Nei giorni scorsi, gli ispettori dello IAM di Reggio Calabria hanno effettuato una serie di controlli su strutture ricettive, panifici, bar e cantieri edili, sia in città che in provincia, riscontrando diverse irregolarità. Ecco i dettagli delle principali violazioni:
Strutture ricettive
In un hotel della Locride, è stata individuata un’addetta alla ricezione – unica preposta all’azienda – che risultava lavorare in nero. Per questa violazione, il titolare della struttura ha ricevuto una maxi-sanzione di 3.900 euro, con la previsione di prescrizioni penali per mancata visita medica e mancata formazione in tema di tutela della salute e della sicurezza sul lavoro.
Panifici
In un panificio della Piana di Gioia Tauro, sono stati trovati 2 lavoratori, uno dei quali irregolare. L’attività è stata sospesa per lavoro nero. Per riaprire, oltre a una somma aggiuntiva di 2.500 euro, il titolare dovrà regolarizzare il dipendente e pagare una maxi-sanzione di 3.900 euro. Inoltre, sono state imposte prescrizioni penali per mancata sorveglianza sanitaria e mancata formazione sulla salute e sulla sicurezza nei luoghi di lavoro.
Bar
In un bar della Costa Viola, gli ispettori, operando in collaborazione con i militari della Guardia di Finanza, hanno trovato 1 lavoratore in nero su 4 presenti. Come risultato, l’attività è stata sospesa. Per riaprire, il titolare dovrà regolarizzare il dipendente e versare una somma aggiuntiva di 2.500 euro. La maxi-sanzione irrogata è pari a 3.900 euro, con prescrizioni penali relative a mancata sorveglianza sanitaria e mancata formazione sulla salute e la sicurezza.
Cantieri edili
In due cantieri della Locride, sono stati trovati 4 lavoratori (2 per ciascun cantiere) in nero. Le attività sono state sospese e, per riaprire, i titolari delle due ditte dovranno regolarizzare i dipendenti. Ogni azienda dovrà pagare una maxi-sanzione di 7.800 euro per lavoro nero, oltre alle prescrizioni penali per mancata visita medica e mancata formazione in tema di salute e sicurezza.

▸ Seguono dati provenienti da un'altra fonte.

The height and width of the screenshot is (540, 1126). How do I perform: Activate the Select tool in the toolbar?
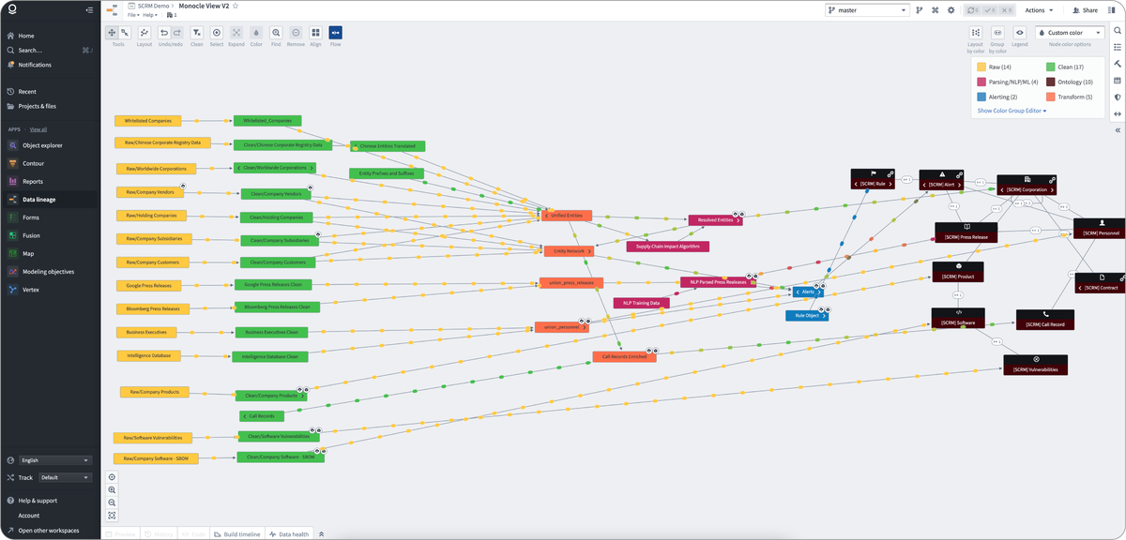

In un terzo cantiere operante nell’area tirrenica, gli ispettori hanno sospeso l’attività per gravi violazioni in materia di salute e sicurezza. In particolare, mancavano le idonee protezioni contro il vuoto. Per revocare la sospensione, il titolare dovrà versare 3.000 euro. Sono state inoltre adottate prescrizioni per impalcature e ponteggi non idonei. Inoltre, la ditta è stata sanzionata con 2.000 euro per la mancanza della patente a crediti, e l’impresa è stata allontanata dal cantiere.